● **DATASET CONTENT**
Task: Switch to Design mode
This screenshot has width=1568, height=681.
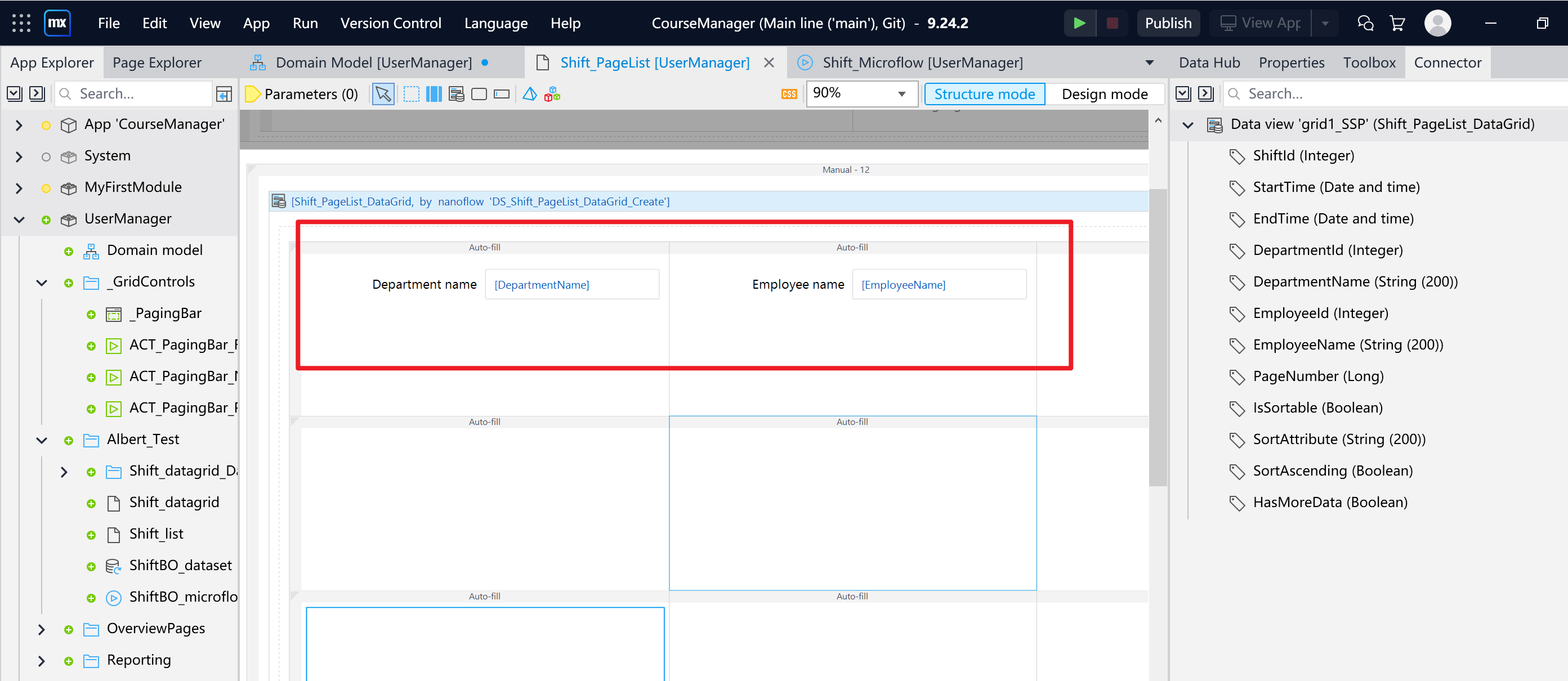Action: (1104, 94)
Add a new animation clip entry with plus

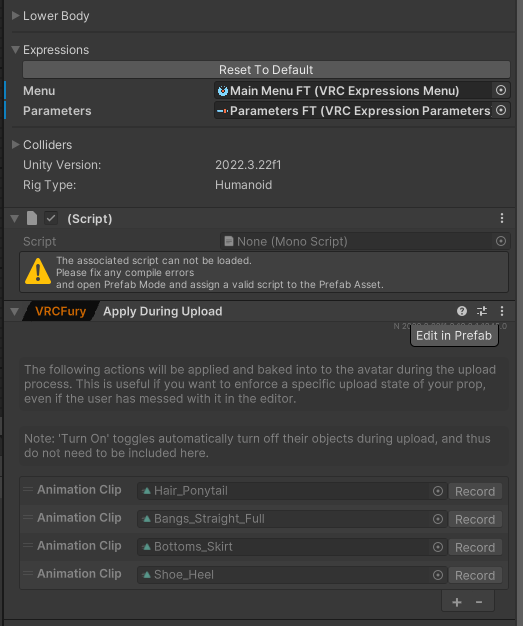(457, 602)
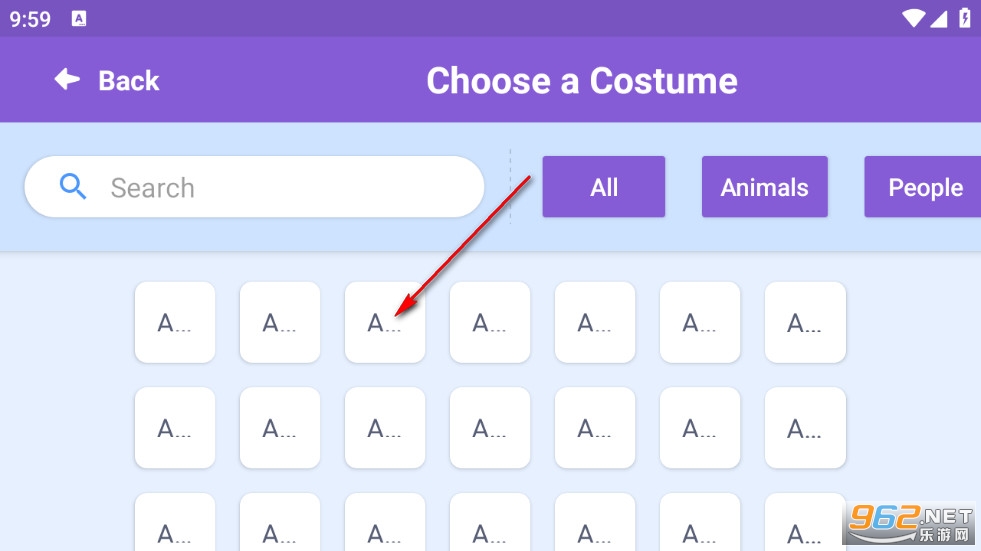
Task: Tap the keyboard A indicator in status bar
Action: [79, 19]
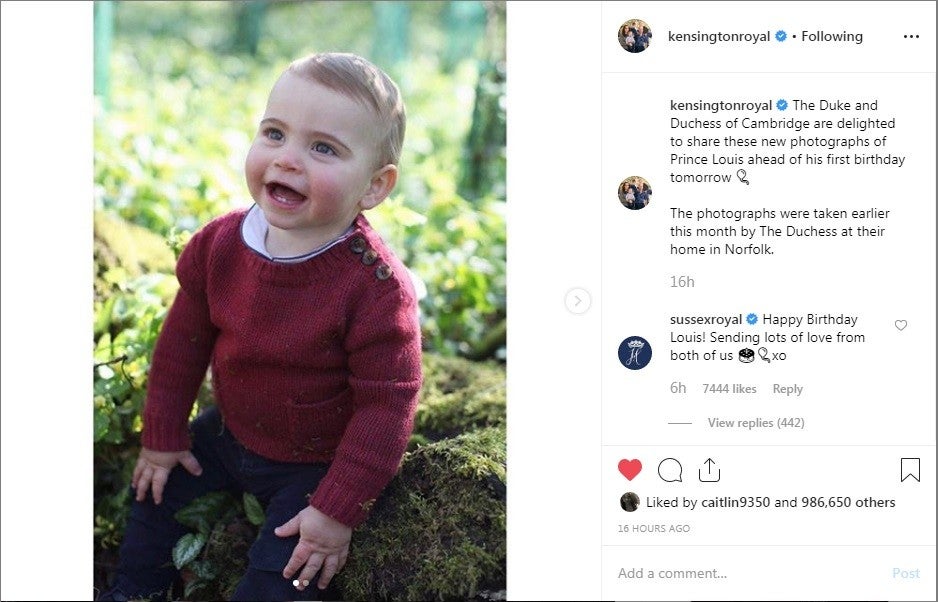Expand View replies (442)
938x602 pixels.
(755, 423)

● **WHAT TO DO**
Repeat the data word for word. Skip the pictures.

● **TASK SOLUTION**
Task: Switch to Design mode
This screenshot has width=1568, height=681.
Action: (1104, 94)
Add a new animation clip entry with plus

(457, 602)
Task: Tap the keyboard A indicator in status bar
Action: [79, 19]
Expand View replies (442)
938x602 pixels.
(755, 423)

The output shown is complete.